-- START OF PASSAGE --

My outfield configuration from the previous day remains the same, and Andres Gimenez makes his major league debut, starting at short and batting eighth. And this is the first time the Mets see Zack Wheeler since he signed with the Phillies over the offseason.

Jacob deGrom makes his second start of the year, and he’s a bit more human to start this one, giving up a pair of runs in the first inning on a pair of singles by Jay Bruce and Didi Gregorius.

Pete Alonso hits a solo home run in the bottom of the first, but neither team scores again until deGrom allows a run in the fifth on a Rhys Hoskins double. Alonso singles to plate deGrom, who singled earlier in the inning, in the bottom of the fifth and get the Mets to within a run of the Phillies. Wheeler goes 6.2 innings with just those two runs allowed, but the Mets put up a four-spot against the Phillies’ bullpen in the eighth, as pinch hitter Jarrett Parker singles in a run to tie the game before Jeff McNeil clears the bases to put the Mets up 6-3 later in the inning.

With deGrom having gone just six innings in this start, Dellin Betances was shaky in recording just one out in the seventh before Robert Gsellman threw 1.2 scoreless and Edwin Diaz notched his second save of the year with three strikeouts in a scoreless ninth.

My Mets are off to a 5-1 start to the season, which I can’t complain about too much. Here’s hoping Rosario comes back from the IL as soon as possible, as things are definitely not ideal in the outfield and bringing up Andres Gimenez this early was definitely not the plan when the season got underway.

-- END OF PASSAGE --

- [JOBS]:
(a) Answer these from the Mets game recap:
(i) Where in the batting order does Andres Gimenez hit in his debut?
(ii) Which Phillies player drives in the run deGrom allows in the fifth, and on what hit?
(iii) How many strikeouts does Edwin Diaz record in the ninth?
(b) Carry on the Mets game recap from its final sentence.
The lines that come after this Mets game recap play no part here.

-- START OF STORED DATA --

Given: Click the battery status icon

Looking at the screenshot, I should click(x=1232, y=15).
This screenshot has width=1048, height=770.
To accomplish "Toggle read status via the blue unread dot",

-- END OF STORED DATA --

- [RESULTS BY TASK]:
(a)
(i) Eighth.
(ii) Rhys Hoskins, on a double.
(iii) Three.

(b)
Linda’s take: The Mets suffered their second injury of the young season with Amed Rosario going down and ending up on the IL along with Michael Conforo. Andres Gimenez, called up to replace Rosario, made his major league debut a picked up a hit and a walk. McShane might have tough decisions to make in the future if Gimenez continues to play well at the major league level.

The offense has been carrying the team and their only loss came when running into a dominant Jake Arrieta. The starting pitching has also been solid, and McShane revealed he won’t be a conventional manager when he piggybacked Michael Wacha and Rick Porcello. It worked out against the Phillies and has the potential to save the bullpen that has had the tendency to look a little shaky so far. The good news is Edwin Diaz looks to have settled down, and Robert Gsellman has been lights out so far, but Brad Brach has been terrible from the start. Considering the bullpen woes from last year, McShane will need to tread carefully so the team doesn’t suffer the same fate.